3) The research plan: First of all, you cannot have too much depending on the success of one set of experiments. Which also means that your specific aims should have some independence from each other. If your first aim fails, your entire proposal should not sink. And, this is something many scientists forget, appearance counts a lot. So, however brilliant you are, don’t be sloppy in the writing. Write concise sentences, spell check your document, write in PARAGRAPHS (and not endless pages), leave page breaks, and make nice figures. Highlight key points.
Finally, there are all the other “hidden” factors that you need to highlight. If you are proposing experiments where you don’t have demonstrated expertise, see if you can get letters of support from other people in your department who are experts in that area. If your department/institute has certain core facilities or resources that you can use, highlight that.
After all of this, there is one area that will remain a crapshoot. The reviewers themselves. But sometimes (or often) it is possible for you to find out who might be in your review committee (particularly with NIH study sections). You may be able to find out what their pet peeves are, and can make it a point to address those areas carefully in your grant proposal.
5 comments:
Hi Sunil,
Nice post - I think you have summarized the grant writing quite well. The cynic in me believes that having a famous guy on the grant helps enormously - at least thats the impression I get with the NASA grant process. Of course the way the NASA budgets are going, soon there are going to be notices saying 'No money, need not apply'!.
Urmila
"clarity, cohesion, competence and curiosity" very nice.

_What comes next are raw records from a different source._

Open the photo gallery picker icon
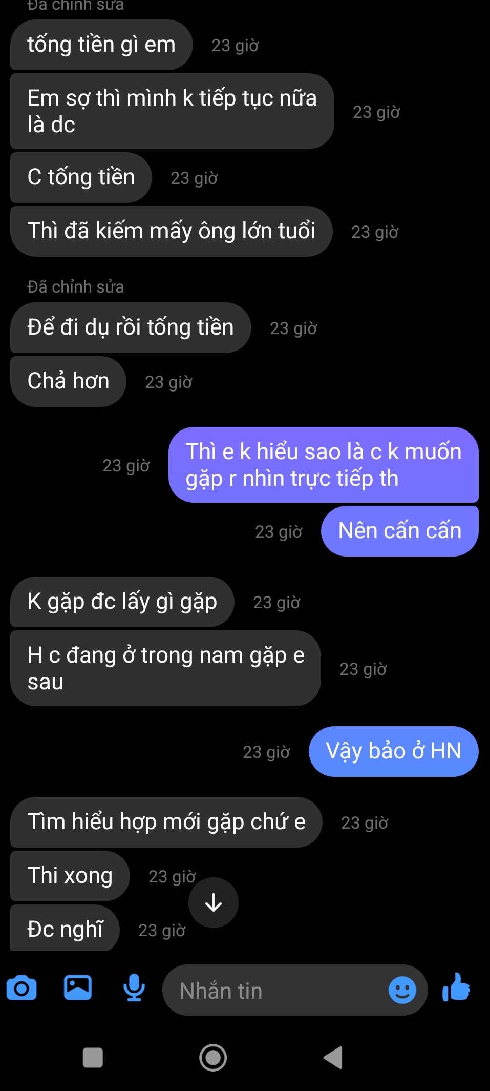Image resolution: width=490 pixels, height=1091 pixels. pyautogui.click(x=78, y=987)
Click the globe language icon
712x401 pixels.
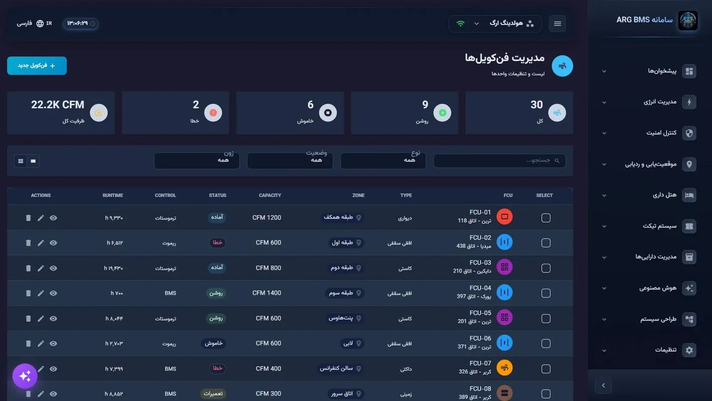click(40, 23)
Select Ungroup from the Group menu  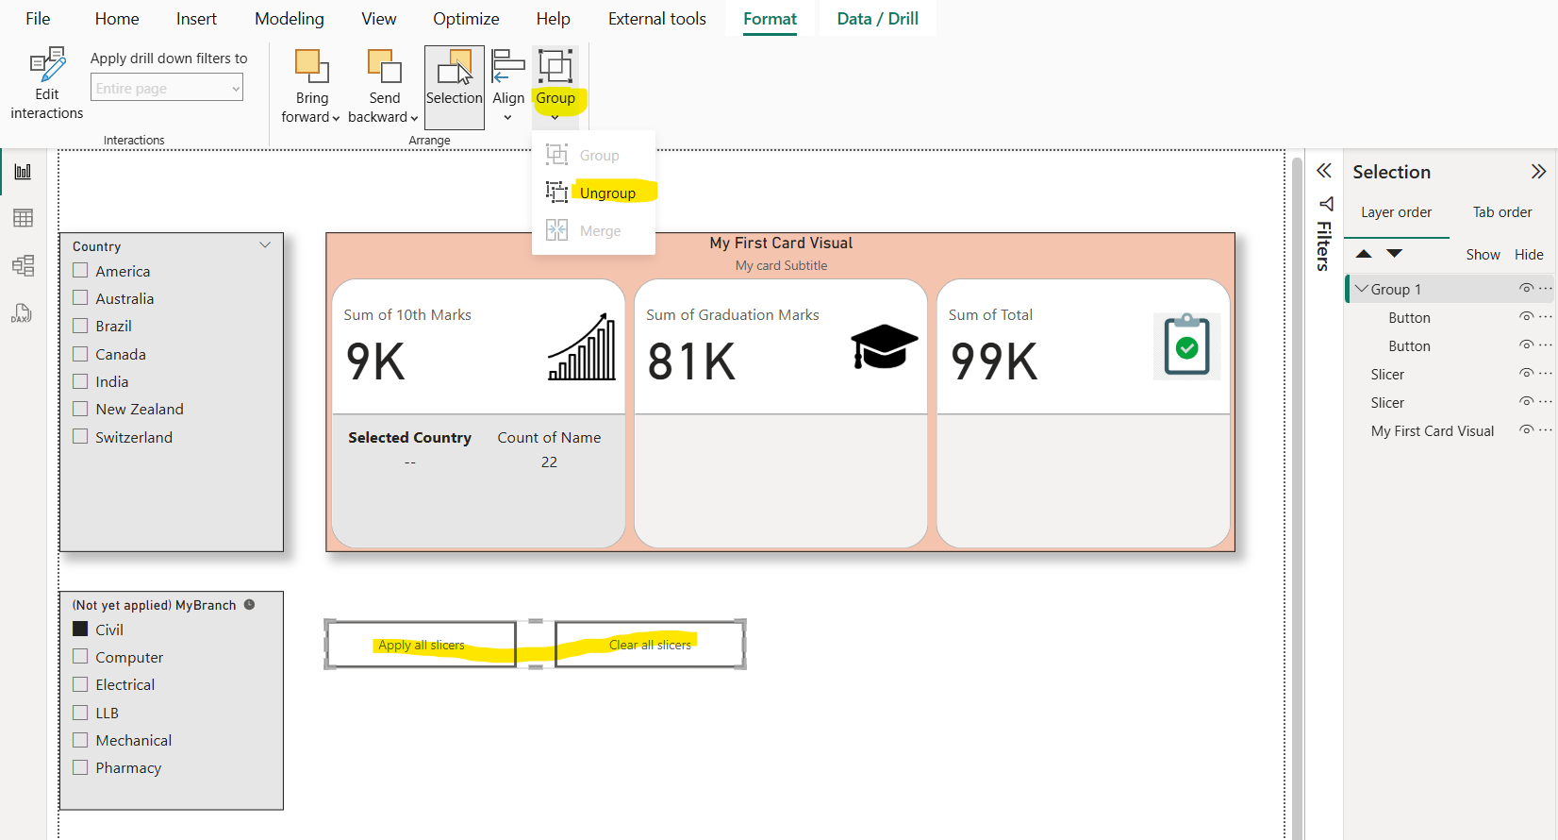[606, 193]
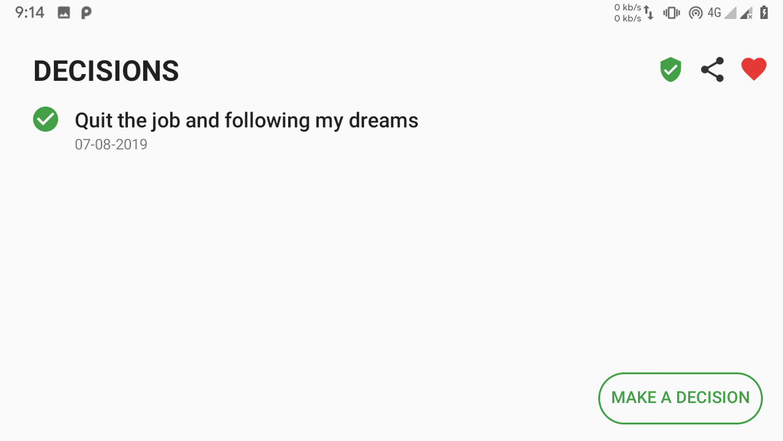Tap the no-service signal icon with the small x

746,13
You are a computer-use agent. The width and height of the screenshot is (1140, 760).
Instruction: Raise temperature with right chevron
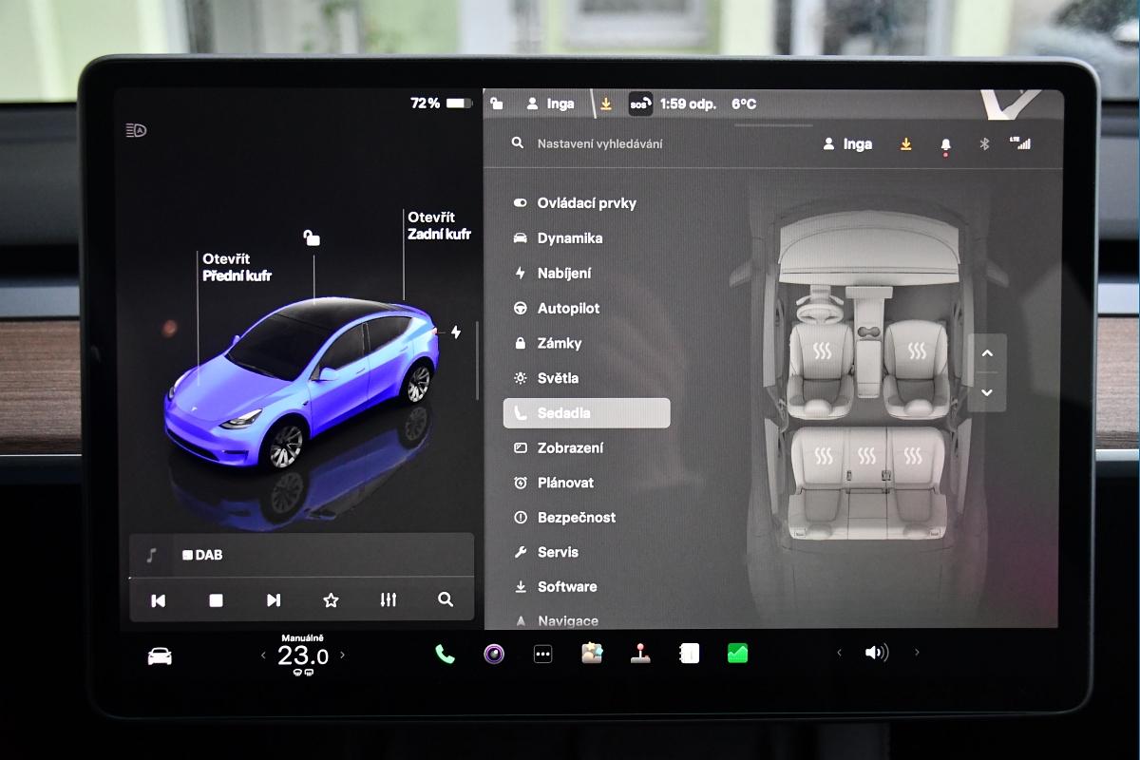tap(343, 656)
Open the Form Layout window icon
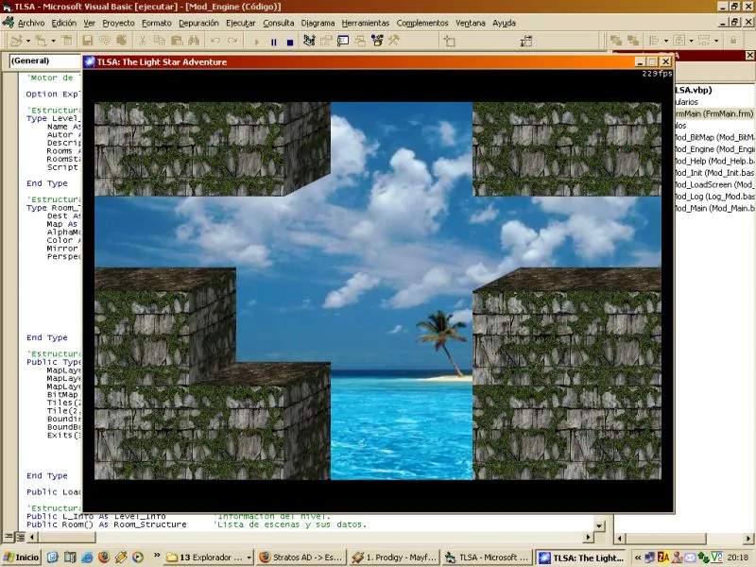The image size is (756, 567). [x=343, y=42]
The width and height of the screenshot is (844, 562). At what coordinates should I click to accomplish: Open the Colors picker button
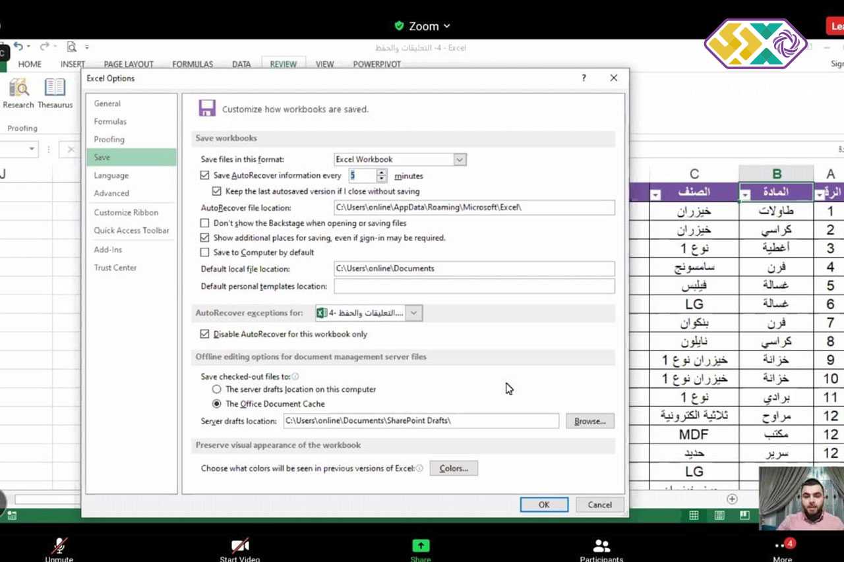[x=454, y=468]
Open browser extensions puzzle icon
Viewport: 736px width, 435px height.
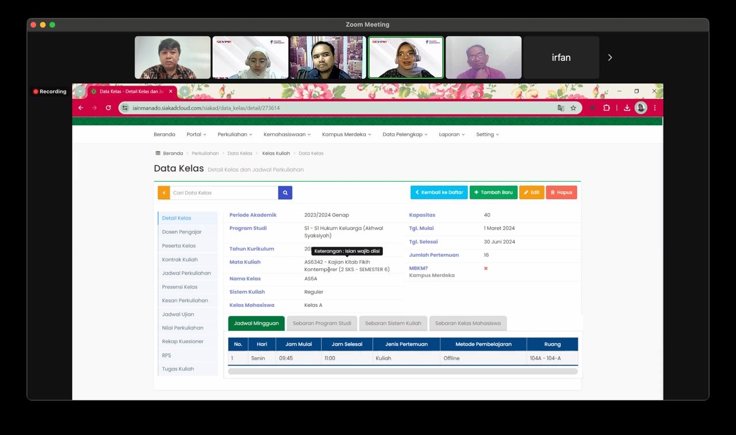tap(607, 108)
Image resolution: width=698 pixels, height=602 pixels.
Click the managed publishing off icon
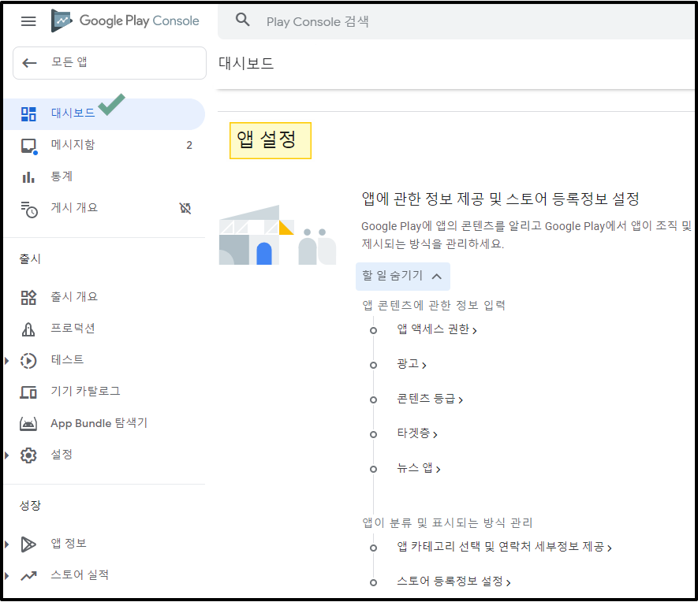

I agree with what you say, I would add,
1. you cannot emphasize the significance too much
2. Emphasize how your background uniquely enables you to do this, because in most grants for most biomedical sciences, someone else will be proposing a similar one. Why are you different?
3. Emphasize that you will be challenging yourself, not carrying on in the shadow of your most recent supervisor.
4. Proofread. Really.
Urmila....yes, sometimes having the "famous guy" on the grant helps. But if it is a grant, say, where you are clearly expected to become independent, then that doesn't help, and might actually hurt. So, it all depends on the grant, and so you have to write specifically with the goals of the funding agency and grant in mind.
Veo, yes I liked that sentence. One of my better ones (patting myself on the back) :-)
You make some fantastic additional points. And you can never emphasize the proofreading enough. I haven't written any grants to speak off (only a couple of fellowship proposals), and even that I find hard to proofread (same with papers I write), because after reading the same thing over and over it becomes almost impossible to look at it. But it is so important.
very nice post
for a little more comedic version of how to write a proposal check this out
Brian, that was fantastic. Thank you for that link.